> [Daftar Tugas]
1: Kutip dari teks tentang mufakat bagian yang dimulai pada kata-kata "Sebenarnya semua itu" dan berhenti setelah "manusia, sementara ini.".
2: Ringkas paragraf teks tentang mufakat yang diawali "Bermufakat dengan orang lain" menjadi daftar singkat yang memuat pokok-pokoknya.

> [Teks Bacaan]
◆ ◆ ◆
Sunday, November 4, 2012

Mufakat

Pernah bertanya-tanya kenapa seminggu itu dimulai Senin? Kenapa setelah 6 pasti 7? Atau kenapa bulan keempat itu April? Itu semua adalah mufakat para orang terdahulu sebelum kita. Orang dulu berkumpul, membahas, mencari nama-nama itu, mencari filosofi paling mulia, dan bersepakat.

Sebenarnya semua itu mufakat. Aturan yang dibuat di dunia ini semuanya hasil mufakat. Ilmu pun juga begitu, kenapa 3x7=21 atau kenapa dalem paru-paru yang memfilter udara namanya alveolus kenapa bikin video porno di taman kota itu tidak etis dan kenapa kenapa lainnya itu mufakat. Mufakat terbaik untuk kebaikan yang paling baik untuk manusia, sementara ini.

Bermufakat dengan orang lain tidak sesederhana ‘ya’. Seseorang mempunyai tujuan untuk dipertahankan, kita juga mempunyainya. Seseorang mempunyai masa lalu untuk diteladani, kita pun. Seseorang mempunyai kondisinya sendiri-sendiri, sama dengan kita. Bagaimana cara bermufakat yang kedua berasa menang?




Mari mengeri apa yang dimaui teman bermufakat kita. Dengarkan ide-ide mereka, cerna, pikirkan, putuskan. Tidak ada ide yang jelek yang ada hanya ide yang belum terpakai, tulis Yoris. Mari buat ide itu seterpakai mungkin dengan cara membesarkan wawasan kita, pengetahuan, dan hati kita. Semakin besar wawasan, pengetahuan, dan hati akan membuat kita mudah mencerna ide dan akan mudah bermufakat, setidaknya lebih cepat dalam bermufakat. Ibaratkan saja wawasan, pengetahuan, dan besarnya hati itu adalah titik-titik yang membuat bangun-bangun ini. Dengan sedikit titik-titiknya, sudut yang dibuat akan semakin kecil semakin lancip, jika dikenai orang lain akan lebih sakit dibandingkan dengan bangun yang bertitik banyak, dengan sudut yang tumpul akan membuat itu tidak sakit. Sejatinya lingkaran itu adalah bangun segi enam, segi delapan, segi enam puluh lima yang titik-titik pembuatnya begitu banyak hingga garis-garis yang menghubungkan titik tidak terlihat lagi. Semakin banyak titik, semakin melingkar, semakin tidak sakit mengena orang.
◆ ◆ ◆
> [Cuplikan Data]
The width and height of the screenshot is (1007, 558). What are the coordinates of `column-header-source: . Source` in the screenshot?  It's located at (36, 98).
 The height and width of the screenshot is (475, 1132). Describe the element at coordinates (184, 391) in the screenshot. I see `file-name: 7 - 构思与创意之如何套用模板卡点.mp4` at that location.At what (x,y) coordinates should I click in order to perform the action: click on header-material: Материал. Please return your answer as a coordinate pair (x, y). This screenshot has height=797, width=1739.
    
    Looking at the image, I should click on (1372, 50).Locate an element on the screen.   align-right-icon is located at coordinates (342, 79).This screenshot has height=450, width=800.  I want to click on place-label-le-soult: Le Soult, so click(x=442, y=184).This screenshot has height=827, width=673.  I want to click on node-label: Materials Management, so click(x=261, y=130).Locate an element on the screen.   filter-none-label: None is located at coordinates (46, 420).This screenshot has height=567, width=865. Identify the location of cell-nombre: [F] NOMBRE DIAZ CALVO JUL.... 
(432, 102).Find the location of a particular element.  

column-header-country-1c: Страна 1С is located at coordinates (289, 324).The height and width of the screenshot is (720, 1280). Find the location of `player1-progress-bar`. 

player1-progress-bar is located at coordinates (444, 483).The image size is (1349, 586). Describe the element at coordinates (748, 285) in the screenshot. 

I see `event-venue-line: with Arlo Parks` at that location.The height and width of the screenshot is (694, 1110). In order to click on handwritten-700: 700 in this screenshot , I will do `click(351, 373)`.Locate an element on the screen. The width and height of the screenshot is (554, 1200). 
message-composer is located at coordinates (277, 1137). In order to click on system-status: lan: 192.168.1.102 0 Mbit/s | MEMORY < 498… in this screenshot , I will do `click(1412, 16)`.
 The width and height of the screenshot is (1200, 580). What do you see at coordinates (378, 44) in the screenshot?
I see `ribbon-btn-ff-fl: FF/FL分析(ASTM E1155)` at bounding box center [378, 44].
◆ ◆ ◆
> [Hasil Tiap Tugas]
1:
Sebenarnya semua itu mufakat. Aturan yang dibuat di dunia ini semuanya hasil mufakat. Ilmu pun juga begitu, kenapa 3x7=21 atau kenapa dalem paru-paru yang memfilter udara namanya alveolus kenapa bikin video porno di taman kota itu tidak etis dan kenapa kenapa lainnya itu mufakat. Mufakat terbaik untuk kebaikan yang paling baik untuk manusia, sementara ini.

2:
- Bermufakat dengan orang lain tidak sesederhana berkata "ya".
- Orang lain punya tujuan yang ingin dipertahankan, begitu pula kita.
- Orang lain punya masa lalu untuk diteladani, begitu pula kita.
- Orang lain punya kondisinya sendiri, sama seperti kita.
- Persoalannya: bagaimana cara bermufakat agar kedua pihak merasa menang?